For enjoying with, or in lieu of the Christmas pudding, Bodegas Toro Albalá Don PX Gran Reserva 1996 (from £17, The Wine Society; Oddbins) from east of Jerez in Montilla, is a molasses-like marvel, while the vibrant Barbeito 10 Year Old Malvasia Madeira (from £32.95 Berry Bros and Rudd; Handford) is superb with mature hard cheeses. But perhaps the most Christmassy fortified concoction I’ve tasted this year is Domaine Jean Bourdy Galant des Abbesses (£39.95, Wine Sensations). A mix of grape juice and Asian spices from the Jura in eastern France, it’s been boiled, blended with grape spirit and aged in barrels for a taste not unlike liquefied lebkuchen.

If fortified wines are at their best in a fireside setting, other drinks are just as capable of inducing the ruminative postprandial calm that is, for me at least, the purpose of Christmas. It can be prompted by a dark beer, such as the smoky Meantime London Porter (£2.29, 50cl, Marks & Spencer), or whisky, such as the smoke and sea of Islay’s Laphroaig 10 Year Old (£26.50, Asda); the honeyed graciousness of Speyside’s Glenrothes Select Reserve (£36.45, Whisky Exchange); or the easy-drinking fruitiness of Akashi Japanese Blended Whisky (from £32, 50cl Waitrose; M&S; Oddbins).

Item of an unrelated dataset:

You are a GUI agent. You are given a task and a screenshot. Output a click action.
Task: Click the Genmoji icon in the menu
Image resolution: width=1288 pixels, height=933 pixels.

But there will be times over the next couple of weeks that call for a pick-me-up. A gin and tonic made from Jensen’s elegant Bermondsey Dry Gin (£25.95, Whisky Exchange), say. Or a lighter long drink that uses vermouth as a base. Italy’s Riserva Carlo Alberto Vermut Sec (£18.99, Drink Shop) comes in a bottle that would be very much at home at the back of a vintage drinks cupboard. But its bittersweet Mediterranean herbiness works just as well over ice at a cafe table in Rome in high summer as it does before dinner on Christmas Day.

Six great Christmas drinks

Marco de Bartoli Vigna la Miccia Marsala Superiore Oro DOC 5 Anni, Sicily, Italy (£23.90 tannico.co.uk)
Marco de Bartoli, the late master of Sicily’s great fortified wine style, may have passed the baton to his children, but the quality of the estate’s marsalas remains second to none. There’s elegance in its mix of dried and fresh fruit with hazelnuts and hints of toffee, and it has a sweet, fresh raciness that makes it so good with blue cheese.

Casa Mariol Vermut Blanco, Catalonia, Spain (£20, Bottle Apostle)
Gorgeously light, fragrant, herbal vermouth from Catalonia, a blend of dry white wine made from macabeo grapes with herbs, nuts and spices steeped in neutral grape spirit. Serve straight up with an olive, a slice of citrus or with a splash of salty, fizzy mineral water as a lighter, Christmas morning alternative to G&T.

Maynards 10 Year Old Tawny Port, Portugual (£9.99, Aldi)
The Maynards range of ports are a real strength of the Aldi range, not least this classy blend of wines that have spent an average 10 years mellowing in barrel. A glorious mix of baking spice, sweet figs and dried fruit, and a genuine bargain when most tawny ports of this age and quality cost twice the price.

Siren Barrel-Aged Caribbean Chocolate Cake Stout (£6, 330ml, 8.5%, Oddbins)
From Berkshire’s Siren, one of the best of Britain’s ever-expanding craft brewing scene, this is a superbly rich, complex and winter-warming brew that evolves in the glass, offering dried citrus peel and lemon zestiness as well as the titular darker flavours of cocoa and roasted coffee bean.

Diplomatico Rum Reserva Exclusiva (£40, Waitrose)
Dark rum provides the bass notes and punch in many of my favourite cocktails, but this superb example from Venezuela is really one for fireside solo sipping. Aged for 12 years in oak barrels, it has the texture of velvet and flavours of molasses, vanilla, and spicy Christmas cake.